_Task to complete_
From the records below, pull out every line that contains the word "width" and copy each one unchanged.

_Listed records_
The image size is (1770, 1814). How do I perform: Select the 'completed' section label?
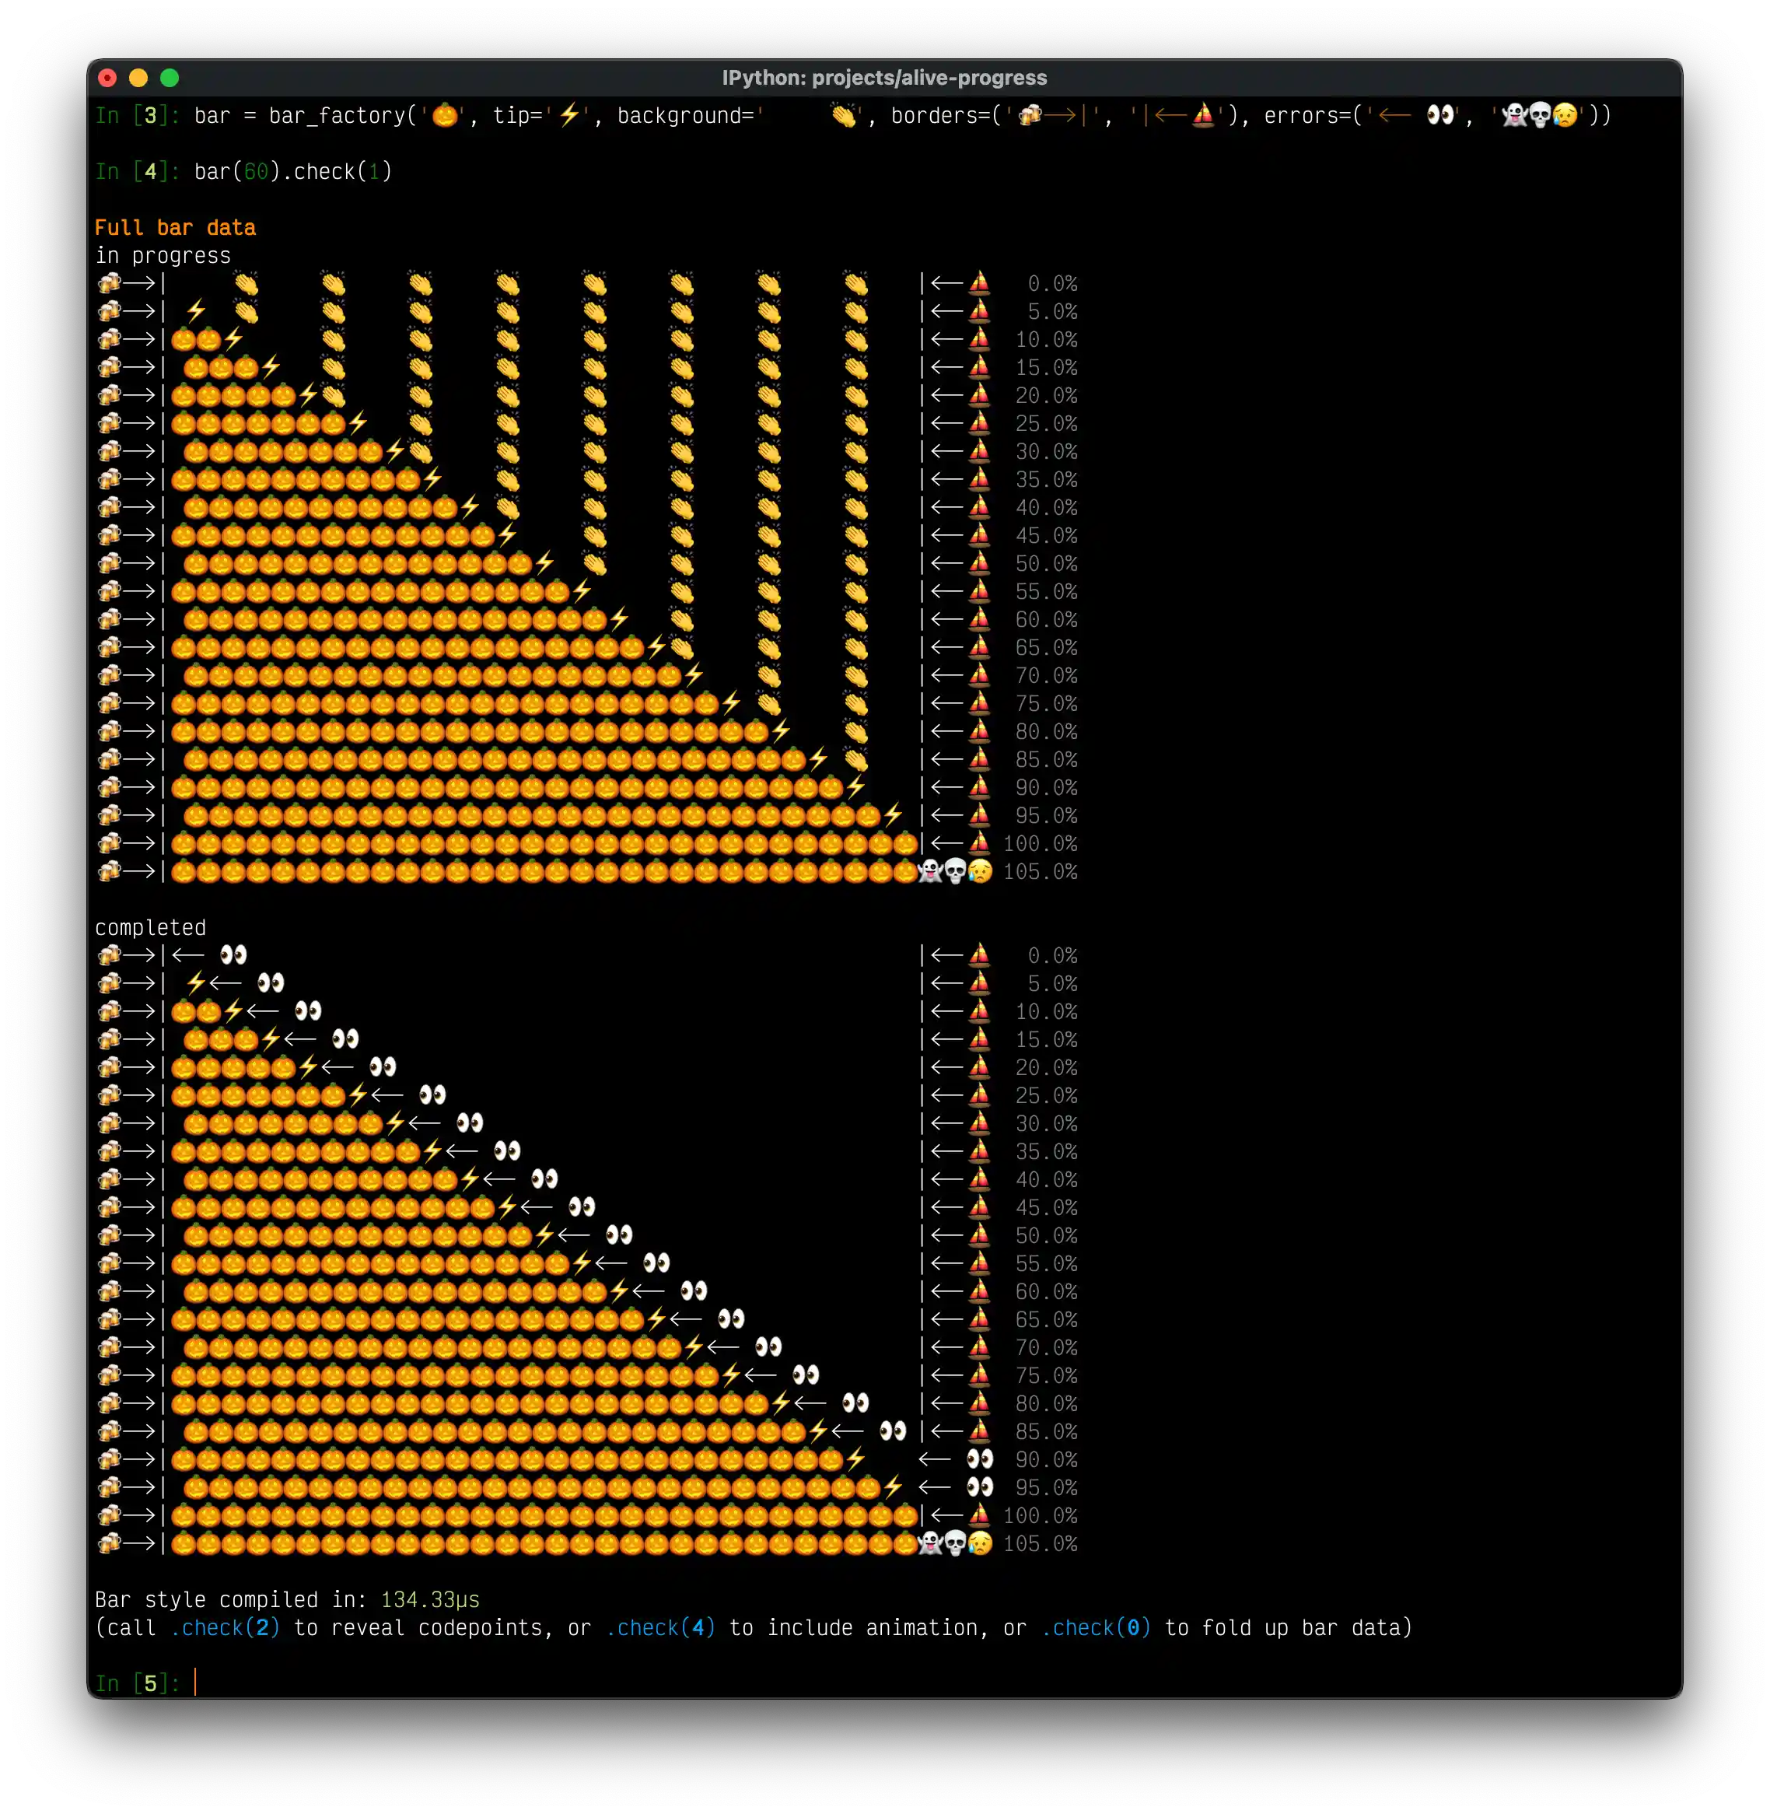click(x=152, y=927)
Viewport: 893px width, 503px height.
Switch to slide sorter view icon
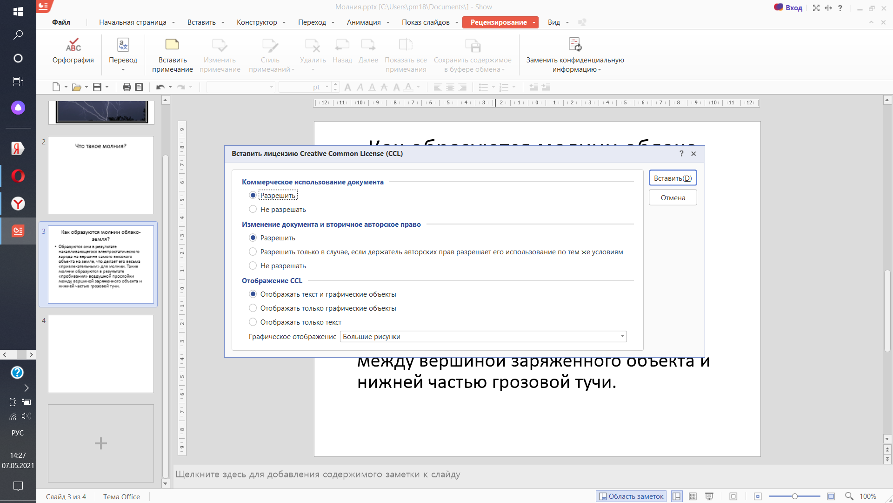[693, 496]
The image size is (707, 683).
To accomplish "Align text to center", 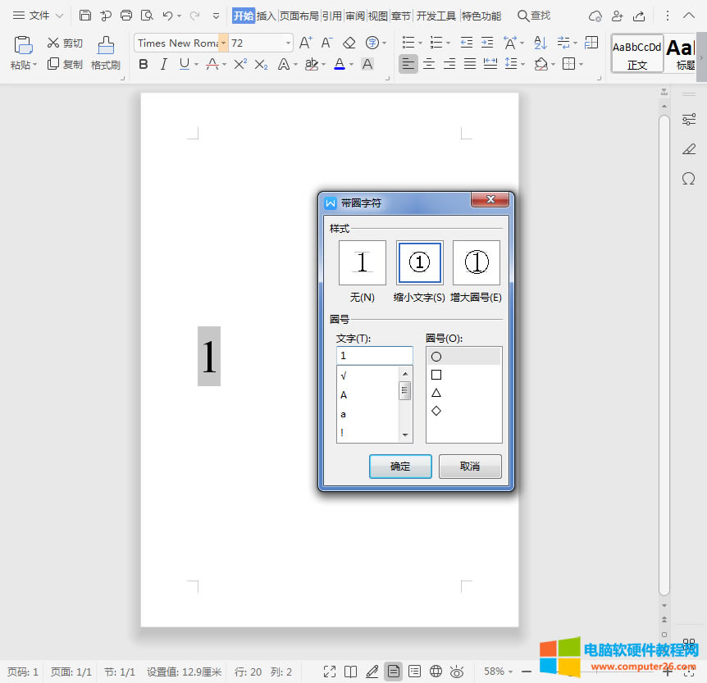I will 428,64.
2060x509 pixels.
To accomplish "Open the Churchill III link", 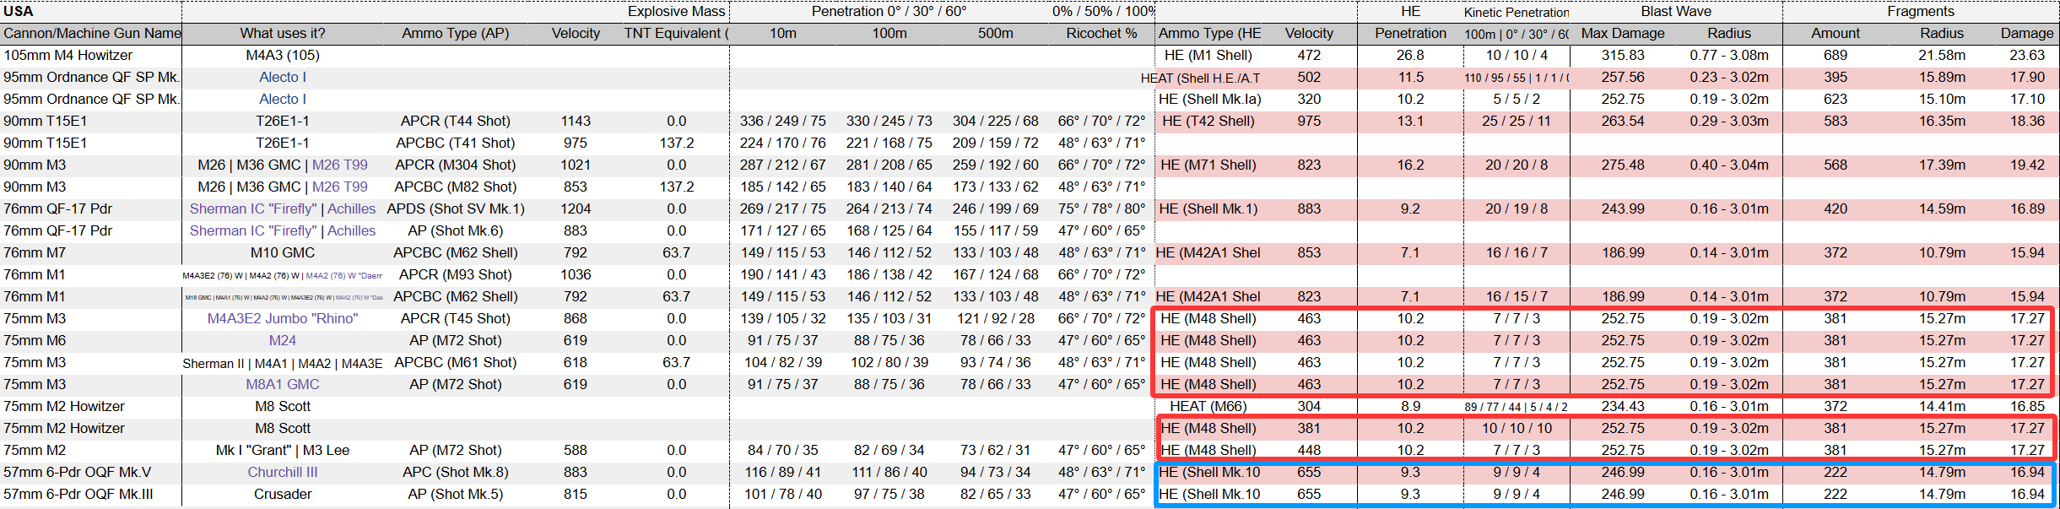I will tap(282, 472).
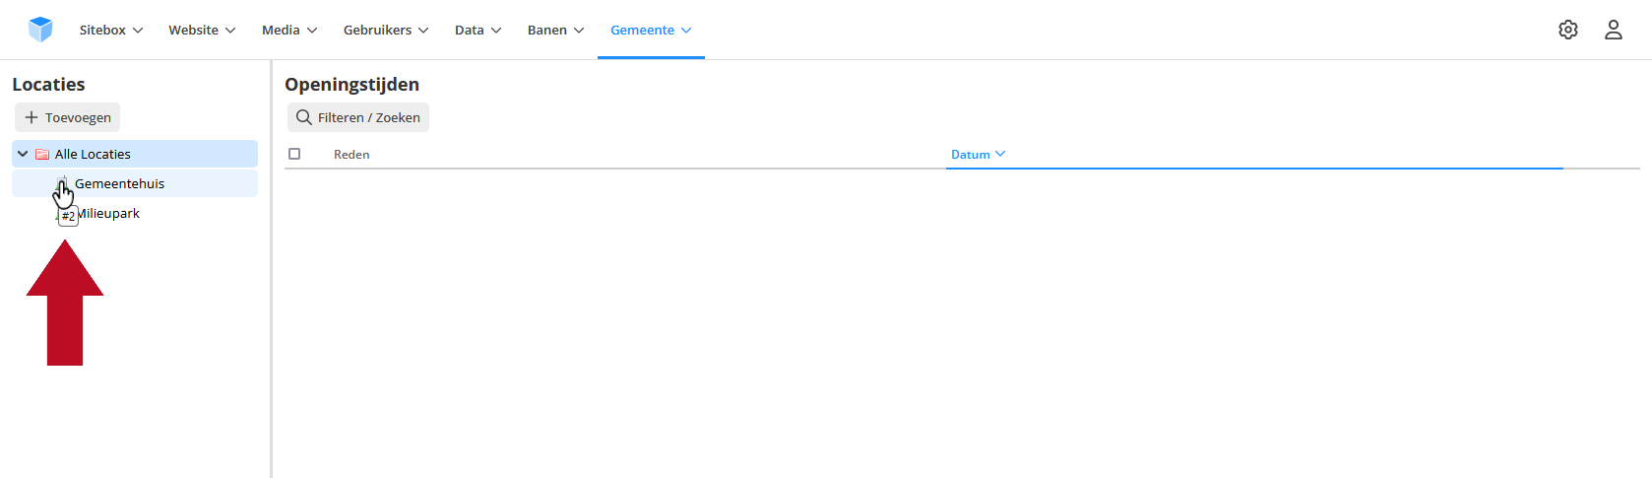Open the user account icon
Image resolution: width=1652 pixels, height=478 pixels.
point(1614,30)
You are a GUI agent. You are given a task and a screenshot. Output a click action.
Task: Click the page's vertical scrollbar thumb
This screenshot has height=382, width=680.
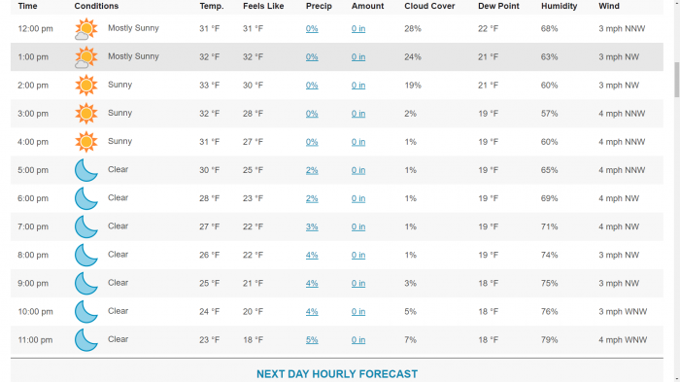pos(676,80)
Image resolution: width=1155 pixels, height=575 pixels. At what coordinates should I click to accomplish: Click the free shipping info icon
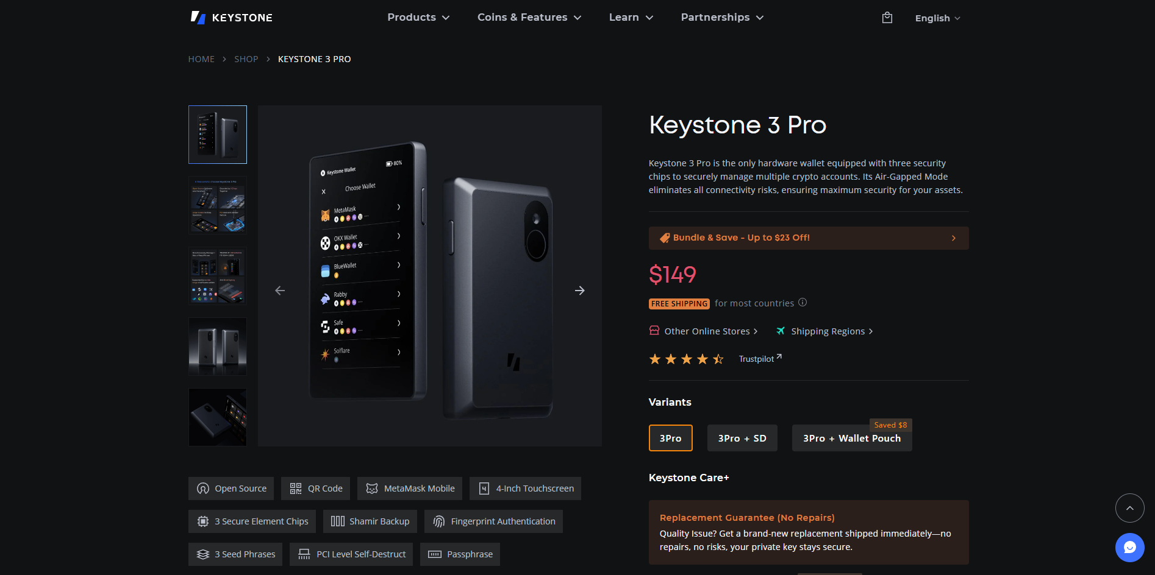803,302
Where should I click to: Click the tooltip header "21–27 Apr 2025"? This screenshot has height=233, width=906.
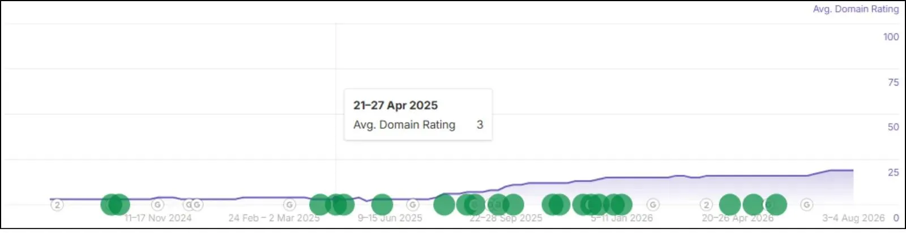[x=395, y=105]
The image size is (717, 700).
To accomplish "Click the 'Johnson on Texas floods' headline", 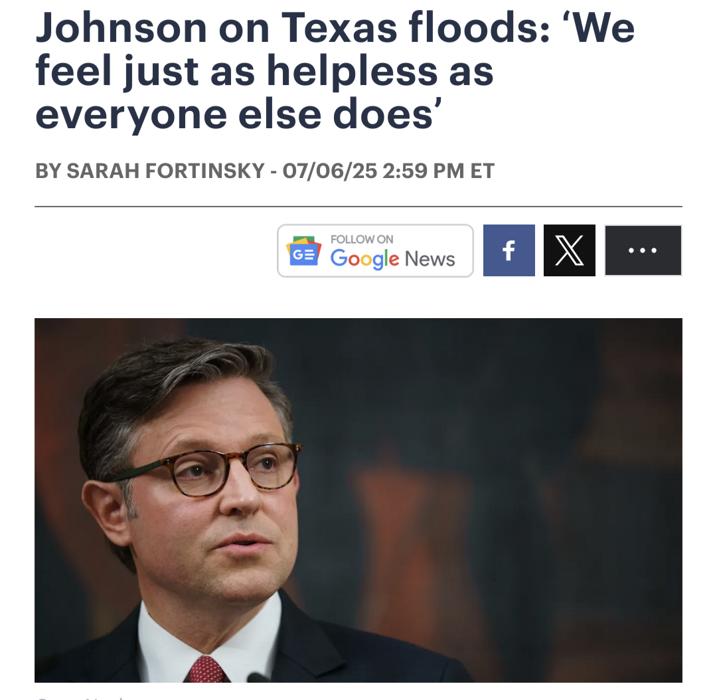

_Reply_
Viewport: 893px width, 503px height.
Image resolution: width=1652 pixels, height=478 pixels.
This screenshot has height=382, width=680.
Image resolution: width=1155 pixels, height=575 pixels. At what coordinates should I click to accomplish: Click the free shipping info icon
Where should I click to: Click the tooltip header "21–27 Apr 2025"? This screenshot has height=233, width=906.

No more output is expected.